En la misma clave siniestra resuena en adultos y niños El pato y la muerte (2008) de Wolf Erlbuch. En él se cuenta la historia de un pato que es seguido de cerca por la muerte. Ave y muerte se hacen amigos, nadan en el estanque, se sientan en la hierba y a veces el pato hace preguntas cuya respuesta tiene miedo de oír. Como adultos, leemos el libro y nos conmovemos de esa amistad improbable que surge entre dos oponentes naturales; nos conmueve el cuidado con el que la muerte responde a las preguntas del pato y el miedo apenas entrevisto que le tiene el animal a su amiga peligrosa. Los niños, en cambio, gozan con la línea narrativa tratando de adivinar cuándo y de qué manera la muerte cumplirá con su labor de siempre y si la amistad entre ambos personajes será capaz de alterar el desenlace tradicional. Al final de la lectura, idealmente compartida, la niña preguntará buscando en la falsa autoridad de la lectora adulta: ¿la muerte existe? ¿Cómo es la muerte? ¿Cómo es morir? ¿Qué hay después de la muerte?

Y es ahí cuando el clásico ofrece toda su belleza: en las preguntas que nos hace y en nuestra imposibilidad de contestarlas, tengamos cinco años o treinta y cuatro. 

Ilustración de El pato y la muerte, de Wolf Erlbuch.

El clásico es una obra que interroga al lector sobre todo cuando la lectura ha concluido y lo confronta con asuntos que exceden la historia y el universo literario. Sucede así con El pato y la muerte, con Tengo miedo y con los libros álbum de Emily Gravett. 

Se ha dicho que los clásicos son aquellos libros que pueden hablar de la condición humana sin importar el contexto en el que han sido escritos. Don Quijote cobra relevancia cada vez que un lector reconoce en la empresa inútil de convertirse en caballero la belleza poética que hay en establecer los propios límites e imponerse tareas que solo tienen valor para uno mismo. Sin embargo, los autores recogidos aquí nos lanzan a una nueva definición: un clásico es aquel que sobre todo, encuentra en emoción y estímulo intelectual a lectores que aún no decodifican el lenguaje escrito y a quienes ya han leído los otros clásicos.

Hay, además, un asunto donde los clásicos infantiles desbordan a los clásicos para adultos: la lectura de cualquiera de estos libros resulta más provechosa cuando es compartida con otros. Leer en conjunto las imágenes y leer en voz alta los textos, para quien no lee aún, es un descubrimiento para quienes habíamos entendido la lectura primordialmente como un acto solitario.

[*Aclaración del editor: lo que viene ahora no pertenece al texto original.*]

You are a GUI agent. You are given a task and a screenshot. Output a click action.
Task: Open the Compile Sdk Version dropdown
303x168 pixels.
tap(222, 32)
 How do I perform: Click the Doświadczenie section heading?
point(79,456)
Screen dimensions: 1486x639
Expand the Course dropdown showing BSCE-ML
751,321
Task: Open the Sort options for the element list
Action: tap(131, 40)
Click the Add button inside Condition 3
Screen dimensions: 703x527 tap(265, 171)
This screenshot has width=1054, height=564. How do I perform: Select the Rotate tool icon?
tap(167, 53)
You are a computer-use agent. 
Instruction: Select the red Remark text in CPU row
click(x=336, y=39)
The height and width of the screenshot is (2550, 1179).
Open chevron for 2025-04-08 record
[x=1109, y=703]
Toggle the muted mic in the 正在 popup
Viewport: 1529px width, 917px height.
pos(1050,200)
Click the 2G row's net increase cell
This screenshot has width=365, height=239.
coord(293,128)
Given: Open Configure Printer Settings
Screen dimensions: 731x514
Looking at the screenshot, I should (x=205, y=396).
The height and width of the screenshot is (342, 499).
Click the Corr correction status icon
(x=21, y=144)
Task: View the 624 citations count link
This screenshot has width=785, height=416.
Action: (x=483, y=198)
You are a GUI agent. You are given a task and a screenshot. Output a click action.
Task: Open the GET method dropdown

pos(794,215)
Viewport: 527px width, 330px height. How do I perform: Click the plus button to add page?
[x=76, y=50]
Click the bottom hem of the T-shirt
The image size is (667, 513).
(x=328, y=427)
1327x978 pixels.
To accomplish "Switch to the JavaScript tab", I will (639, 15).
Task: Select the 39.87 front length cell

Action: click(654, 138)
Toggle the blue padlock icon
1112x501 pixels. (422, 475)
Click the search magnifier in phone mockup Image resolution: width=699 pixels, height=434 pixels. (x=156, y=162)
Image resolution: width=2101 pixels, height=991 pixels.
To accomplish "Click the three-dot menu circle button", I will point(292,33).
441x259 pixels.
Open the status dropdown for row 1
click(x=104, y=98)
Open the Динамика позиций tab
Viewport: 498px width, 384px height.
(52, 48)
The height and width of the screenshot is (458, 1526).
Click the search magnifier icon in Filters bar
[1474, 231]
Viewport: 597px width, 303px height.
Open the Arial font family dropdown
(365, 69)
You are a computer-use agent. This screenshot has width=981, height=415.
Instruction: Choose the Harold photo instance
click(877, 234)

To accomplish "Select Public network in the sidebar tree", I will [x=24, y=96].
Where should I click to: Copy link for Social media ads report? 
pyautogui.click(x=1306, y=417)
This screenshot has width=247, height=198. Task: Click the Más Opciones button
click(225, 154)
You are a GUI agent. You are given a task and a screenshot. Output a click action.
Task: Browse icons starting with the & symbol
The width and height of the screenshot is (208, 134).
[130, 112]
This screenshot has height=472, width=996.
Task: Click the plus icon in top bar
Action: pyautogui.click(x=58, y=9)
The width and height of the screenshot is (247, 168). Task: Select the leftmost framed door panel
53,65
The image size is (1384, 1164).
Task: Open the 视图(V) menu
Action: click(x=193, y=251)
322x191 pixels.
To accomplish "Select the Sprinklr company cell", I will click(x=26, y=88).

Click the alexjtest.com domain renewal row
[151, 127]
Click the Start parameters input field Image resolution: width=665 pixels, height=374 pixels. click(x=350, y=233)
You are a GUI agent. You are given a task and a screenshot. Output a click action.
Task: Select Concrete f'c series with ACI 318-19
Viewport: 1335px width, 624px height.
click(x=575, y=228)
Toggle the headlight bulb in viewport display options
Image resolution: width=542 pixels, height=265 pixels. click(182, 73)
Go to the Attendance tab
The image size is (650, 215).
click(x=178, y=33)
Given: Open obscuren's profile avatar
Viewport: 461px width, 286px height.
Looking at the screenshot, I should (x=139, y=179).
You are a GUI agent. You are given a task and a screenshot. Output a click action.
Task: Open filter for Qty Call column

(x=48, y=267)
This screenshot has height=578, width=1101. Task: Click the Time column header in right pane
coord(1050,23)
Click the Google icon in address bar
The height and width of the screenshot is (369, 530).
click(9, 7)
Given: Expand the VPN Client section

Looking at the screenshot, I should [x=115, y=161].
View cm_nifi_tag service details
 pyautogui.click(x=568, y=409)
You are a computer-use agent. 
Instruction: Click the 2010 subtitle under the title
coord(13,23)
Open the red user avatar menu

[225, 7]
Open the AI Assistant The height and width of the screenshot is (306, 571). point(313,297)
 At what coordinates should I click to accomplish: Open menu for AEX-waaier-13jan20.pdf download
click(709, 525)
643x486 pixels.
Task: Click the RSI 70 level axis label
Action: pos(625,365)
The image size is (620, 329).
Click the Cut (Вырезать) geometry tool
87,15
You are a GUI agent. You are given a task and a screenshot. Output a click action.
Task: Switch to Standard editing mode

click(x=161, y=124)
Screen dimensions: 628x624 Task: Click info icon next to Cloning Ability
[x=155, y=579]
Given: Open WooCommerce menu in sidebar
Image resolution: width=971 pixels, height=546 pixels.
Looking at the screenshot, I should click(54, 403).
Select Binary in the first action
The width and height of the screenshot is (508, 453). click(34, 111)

Los clásicos infantiles nos dan a quienes los encontramos en la adultez un último regalo: encontrar compañeros de lectura en quienes todavía no leen como nosotros.

*Navas es profesora de Kinder y escritora. En 2019 publicará tres libros para niños y jóvenes: Mujeres de la Independencia (Planeta Junior), Camino del hielo (Planetalector), y una adaptación de Doctor Jekyll y Mister Hyde.